- TASK OBJECTIVE
Reproduce the records from their first line through the line that contains "tap(959, 189)", putting "capture" in place of each "screenshot" and changing nothing else.

** start SUPPLIED DATA **

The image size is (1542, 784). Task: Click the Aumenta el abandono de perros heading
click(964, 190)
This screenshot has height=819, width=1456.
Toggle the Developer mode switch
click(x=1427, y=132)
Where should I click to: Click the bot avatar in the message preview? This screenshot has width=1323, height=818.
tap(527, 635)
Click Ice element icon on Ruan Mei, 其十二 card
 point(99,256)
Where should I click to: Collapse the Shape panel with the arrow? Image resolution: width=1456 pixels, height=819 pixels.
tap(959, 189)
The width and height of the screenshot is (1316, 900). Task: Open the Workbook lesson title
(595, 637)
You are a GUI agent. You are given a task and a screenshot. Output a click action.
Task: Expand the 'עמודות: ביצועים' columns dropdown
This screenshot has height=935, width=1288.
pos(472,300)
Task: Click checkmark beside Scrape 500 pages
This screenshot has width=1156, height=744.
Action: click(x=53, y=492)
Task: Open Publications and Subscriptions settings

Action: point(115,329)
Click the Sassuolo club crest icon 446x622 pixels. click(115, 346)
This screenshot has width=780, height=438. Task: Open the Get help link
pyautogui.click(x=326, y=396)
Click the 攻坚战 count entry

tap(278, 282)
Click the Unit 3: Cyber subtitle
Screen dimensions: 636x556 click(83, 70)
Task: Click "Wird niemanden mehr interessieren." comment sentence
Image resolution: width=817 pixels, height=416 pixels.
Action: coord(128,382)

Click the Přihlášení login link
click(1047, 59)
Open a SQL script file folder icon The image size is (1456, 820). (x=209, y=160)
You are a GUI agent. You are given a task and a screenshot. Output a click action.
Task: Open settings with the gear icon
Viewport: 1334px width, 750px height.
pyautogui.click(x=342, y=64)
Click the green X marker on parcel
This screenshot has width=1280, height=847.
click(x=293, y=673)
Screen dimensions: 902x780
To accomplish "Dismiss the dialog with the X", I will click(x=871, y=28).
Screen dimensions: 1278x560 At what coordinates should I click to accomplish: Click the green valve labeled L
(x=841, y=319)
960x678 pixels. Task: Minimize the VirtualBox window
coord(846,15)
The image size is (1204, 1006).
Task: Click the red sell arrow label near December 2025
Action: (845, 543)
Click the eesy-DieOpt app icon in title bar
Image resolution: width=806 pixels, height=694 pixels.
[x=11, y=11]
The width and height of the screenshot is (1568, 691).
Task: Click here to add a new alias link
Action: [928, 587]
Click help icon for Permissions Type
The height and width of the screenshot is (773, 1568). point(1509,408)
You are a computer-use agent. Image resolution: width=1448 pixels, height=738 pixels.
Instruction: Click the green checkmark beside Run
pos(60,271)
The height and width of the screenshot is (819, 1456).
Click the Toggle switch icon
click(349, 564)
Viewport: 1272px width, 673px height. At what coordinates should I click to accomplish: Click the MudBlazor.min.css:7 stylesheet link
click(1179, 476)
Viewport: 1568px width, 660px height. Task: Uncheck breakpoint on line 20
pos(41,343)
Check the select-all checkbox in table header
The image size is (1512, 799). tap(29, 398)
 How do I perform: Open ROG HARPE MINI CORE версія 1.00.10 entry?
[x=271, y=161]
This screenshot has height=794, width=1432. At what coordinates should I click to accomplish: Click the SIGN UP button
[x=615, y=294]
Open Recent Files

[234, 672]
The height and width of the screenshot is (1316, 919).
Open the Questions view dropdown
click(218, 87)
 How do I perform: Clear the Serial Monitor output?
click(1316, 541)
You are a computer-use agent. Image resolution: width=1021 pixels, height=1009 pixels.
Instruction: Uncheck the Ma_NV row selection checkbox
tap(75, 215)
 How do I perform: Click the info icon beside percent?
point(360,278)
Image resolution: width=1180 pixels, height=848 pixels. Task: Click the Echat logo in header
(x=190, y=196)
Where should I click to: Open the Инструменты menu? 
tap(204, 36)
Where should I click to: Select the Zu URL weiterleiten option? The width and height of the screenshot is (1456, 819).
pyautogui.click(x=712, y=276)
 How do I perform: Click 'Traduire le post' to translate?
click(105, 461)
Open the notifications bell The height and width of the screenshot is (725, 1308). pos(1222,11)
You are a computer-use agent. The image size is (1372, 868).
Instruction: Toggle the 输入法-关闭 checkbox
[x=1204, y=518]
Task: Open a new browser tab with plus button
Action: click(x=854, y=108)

** end SUPPLIED DATA **

- FINISHED TASK
The image size is (1542, 784). Task: Click the Aumenta el abandono de perros heading
click(964, 190)
This capture has height=819, width=1456.
Toggle the Developer mode switch
click(x=1427, y=132)
Where should I click to: Click the bot avatar in the message preview? This capture has width=1323, height=818.
tap(527, 635)
Click Ice element icon on Ruan Mei, 其十二 card
 point(99,256)
Where should I click to: Collapse the Shape panel with the arrow? Image resolution: width=1456 pixels, height=819 pixels.
tap(959, 189)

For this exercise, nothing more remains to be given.